(Stored data)

========================================================================

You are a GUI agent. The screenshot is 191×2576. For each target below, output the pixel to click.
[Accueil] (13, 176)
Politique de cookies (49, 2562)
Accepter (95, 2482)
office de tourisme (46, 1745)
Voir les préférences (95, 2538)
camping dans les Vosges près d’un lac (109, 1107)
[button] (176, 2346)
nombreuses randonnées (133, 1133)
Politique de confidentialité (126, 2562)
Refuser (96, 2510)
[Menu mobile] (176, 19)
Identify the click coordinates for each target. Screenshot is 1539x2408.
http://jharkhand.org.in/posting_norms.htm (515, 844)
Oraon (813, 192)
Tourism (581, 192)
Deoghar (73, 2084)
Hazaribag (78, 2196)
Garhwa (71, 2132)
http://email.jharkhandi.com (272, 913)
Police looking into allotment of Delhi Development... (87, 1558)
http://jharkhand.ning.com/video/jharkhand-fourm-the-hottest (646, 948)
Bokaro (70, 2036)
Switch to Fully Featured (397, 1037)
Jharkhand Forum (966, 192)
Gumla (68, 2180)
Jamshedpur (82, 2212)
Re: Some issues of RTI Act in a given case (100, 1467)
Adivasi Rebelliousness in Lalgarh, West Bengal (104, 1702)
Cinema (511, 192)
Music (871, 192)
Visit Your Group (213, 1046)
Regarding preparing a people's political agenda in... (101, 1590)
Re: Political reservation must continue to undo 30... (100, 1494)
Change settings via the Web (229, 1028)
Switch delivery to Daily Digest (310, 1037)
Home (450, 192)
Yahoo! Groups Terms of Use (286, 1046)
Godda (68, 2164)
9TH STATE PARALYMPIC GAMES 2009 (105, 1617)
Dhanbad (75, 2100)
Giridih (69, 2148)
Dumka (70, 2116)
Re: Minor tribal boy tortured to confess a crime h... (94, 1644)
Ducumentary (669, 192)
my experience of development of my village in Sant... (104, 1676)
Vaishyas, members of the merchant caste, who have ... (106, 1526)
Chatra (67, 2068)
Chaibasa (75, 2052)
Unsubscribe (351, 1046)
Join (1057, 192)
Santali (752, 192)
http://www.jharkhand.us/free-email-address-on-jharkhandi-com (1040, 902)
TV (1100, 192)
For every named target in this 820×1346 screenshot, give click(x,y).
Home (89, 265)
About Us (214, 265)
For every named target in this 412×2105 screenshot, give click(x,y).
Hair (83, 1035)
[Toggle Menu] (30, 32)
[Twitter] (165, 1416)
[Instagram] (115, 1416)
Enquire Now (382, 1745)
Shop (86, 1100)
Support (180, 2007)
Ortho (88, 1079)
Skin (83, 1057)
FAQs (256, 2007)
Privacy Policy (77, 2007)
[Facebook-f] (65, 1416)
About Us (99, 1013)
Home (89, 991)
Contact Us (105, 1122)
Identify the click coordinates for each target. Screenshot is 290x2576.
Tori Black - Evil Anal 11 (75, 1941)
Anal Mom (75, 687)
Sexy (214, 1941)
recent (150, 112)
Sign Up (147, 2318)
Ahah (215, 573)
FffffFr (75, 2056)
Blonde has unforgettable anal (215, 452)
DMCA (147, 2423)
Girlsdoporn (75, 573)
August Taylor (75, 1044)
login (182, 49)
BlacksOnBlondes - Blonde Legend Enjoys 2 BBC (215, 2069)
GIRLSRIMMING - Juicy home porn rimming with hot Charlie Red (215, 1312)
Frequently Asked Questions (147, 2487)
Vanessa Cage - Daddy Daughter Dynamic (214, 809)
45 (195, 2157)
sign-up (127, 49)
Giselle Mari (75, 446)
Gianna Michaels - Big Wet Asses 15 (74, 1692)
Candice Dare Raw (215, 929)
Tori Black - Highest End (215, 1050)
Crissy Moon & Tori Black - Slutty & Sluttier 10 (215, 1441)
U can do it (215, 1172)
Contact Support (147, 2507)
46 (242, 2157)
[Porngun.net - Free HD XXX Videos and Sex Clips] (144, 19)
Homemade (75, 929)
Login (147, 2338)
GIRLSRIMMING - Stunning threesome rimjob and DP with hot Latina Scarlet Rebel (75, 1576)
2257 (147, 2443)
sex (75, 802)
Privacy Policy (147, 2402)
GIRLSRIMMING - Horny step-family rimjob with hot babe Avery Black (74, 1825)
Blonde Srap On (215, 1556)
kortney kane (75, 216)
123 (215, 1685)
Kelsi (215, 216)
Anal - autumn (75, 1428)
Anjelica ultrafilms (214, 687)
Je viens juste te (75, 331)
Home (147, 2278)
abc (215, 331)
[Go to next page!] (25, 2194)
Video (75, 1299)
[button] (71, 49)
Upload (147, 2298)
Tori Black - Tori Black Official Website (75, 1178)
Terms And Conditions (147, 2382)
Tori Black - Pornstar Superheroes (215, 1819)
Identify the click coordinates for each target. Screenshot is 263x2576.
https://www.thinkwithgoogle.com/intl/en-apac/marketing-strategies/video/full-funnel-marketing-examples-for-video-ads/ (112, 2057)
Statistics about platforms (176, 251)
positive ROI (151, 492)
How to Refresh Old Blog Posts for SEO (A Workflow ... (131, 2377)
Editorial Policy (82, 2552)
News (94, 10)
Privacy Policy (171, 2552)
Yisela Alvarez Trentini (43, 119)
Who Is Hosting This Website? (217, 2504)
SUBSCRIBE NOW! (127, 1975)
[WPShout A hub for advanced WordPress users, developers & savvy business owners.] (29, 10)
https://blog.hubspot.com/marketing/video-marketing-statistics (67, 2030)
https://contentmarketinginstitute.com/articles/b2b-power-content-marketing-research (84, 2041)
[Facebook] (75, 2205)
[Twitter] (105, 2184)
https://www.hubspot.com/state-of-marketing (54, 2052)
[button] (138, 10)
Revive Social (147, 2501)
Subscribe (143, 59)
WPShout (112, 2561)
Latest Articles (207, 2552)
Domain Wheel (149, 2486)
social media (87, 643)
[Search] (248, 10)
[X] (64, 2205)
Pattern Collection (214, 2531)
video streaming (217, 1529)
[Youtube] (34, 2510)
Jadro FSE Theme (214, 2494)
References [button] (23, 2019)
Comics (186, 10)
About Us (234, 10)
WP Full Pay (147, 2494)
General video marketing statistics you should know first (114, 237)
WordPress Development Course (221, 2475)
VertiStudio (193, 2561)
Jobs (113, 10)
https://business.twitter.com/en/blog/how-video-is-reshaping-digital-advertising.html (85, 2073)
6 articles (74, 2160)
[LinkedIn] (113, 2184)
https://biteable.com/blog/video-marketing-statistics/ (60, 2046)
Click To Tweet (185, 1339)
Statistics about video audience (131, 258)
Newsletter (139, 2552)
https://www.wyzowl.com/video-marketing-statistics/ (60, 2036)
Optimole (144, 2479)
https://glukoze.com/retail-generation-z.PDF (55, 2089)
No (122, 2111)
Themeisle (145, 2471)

========================================================================

● How to complete this task: Using the records above, set down exactly the lines from the one with "Shop (86, 1100)" through the one with "Tori Black - Pornstar Superheroes (215, 1819)", inclusive, and nothing more.

● Written solution:
Shop (86, 1100)
Support (180, 2007)
Ortho (88, 1079)
Skin (83, 1057)
FAQs (256, 2007)
Privacy Policy (77, 2007)
[Facebook-f] (65, 1416)
About Us (99, 1013)
Home (89, 991)
Contact Us (105, 1122)
Identify the click coordinates for each target. Screenshot is 290x2576.
Tori Black - Evil Anal 11 (75, 1941)
Anal Mom (75, 687)
Sexy (214, 1941)
recent (150, 112)
Sign Up (147, 2318)
Ahah (215, 573)
FffffFr (75, 2056)
Blonde has unforgettable anal (215, 452)
DMCA (147, 2423)
Girlsdoporn (75, 573)
August Taylor (75, 1044)
login (182, 49)
BlacksOnBlondes - Blonde Legend Enjoys 2 BBC (215, 2069)
GIRLSRIMMING - Juicy home porn rimming with hot Charlie Red (215, 1312)
Frequently Asked Questions (147, 2487)
Vanessa Cage - Daddy Daughter Dynamic (214, 809)
45 (195, 2157)
sign-up (127, 49)
Giselle Mari (75, 446)
Gianna Michaels - Big Wet Asses 15 (74, 1692)
Candice Dare Raw (215, 929)
Tori Black - Highest End (215, 1050)
Crissy Moon & Tori Black - Slutty & Sluttier 10 (215, 1441)
U can do it (215, 1172)
Contact Support (147, 2507)
46 (242, 2157)
[Porngun.net - Free HD XXX Videos and Sex Clips] (144, 19)
Homemade (75, 929)
Login (147, 2338)
GIRLSRIMMING - Stunning threesome rimjob and DP with hot Latina Scarlet Rebel (75, 1576)
2257 (147, 2443)
sex (75, 802)
Privacy Policy (147, 2402)
GIRLSRIMMING - Horny step-family rimjob with hot babe Avery Black (74, 1825)
Blonde Srap On (215, 1556)
kortney kane (75, 216)
123 (215, 1685)
Kelsi (215, 216)
Anal - autumn (75, 1428)
Anjelica ultrafilms (214, 687)
Je viens juste te (75, 331)
Home (147, 2278)
abc (215, 331)
[Go to next page!] (25, 2194)
Video (75, 1299)
[button] (71, 49)
Upload (147, 2298)
Tori Black - Tori Black Official Website (75, 1178)
Terms And Conditions (147, 2382)
Tori Black - Pornstar Superheroes (215, 1819)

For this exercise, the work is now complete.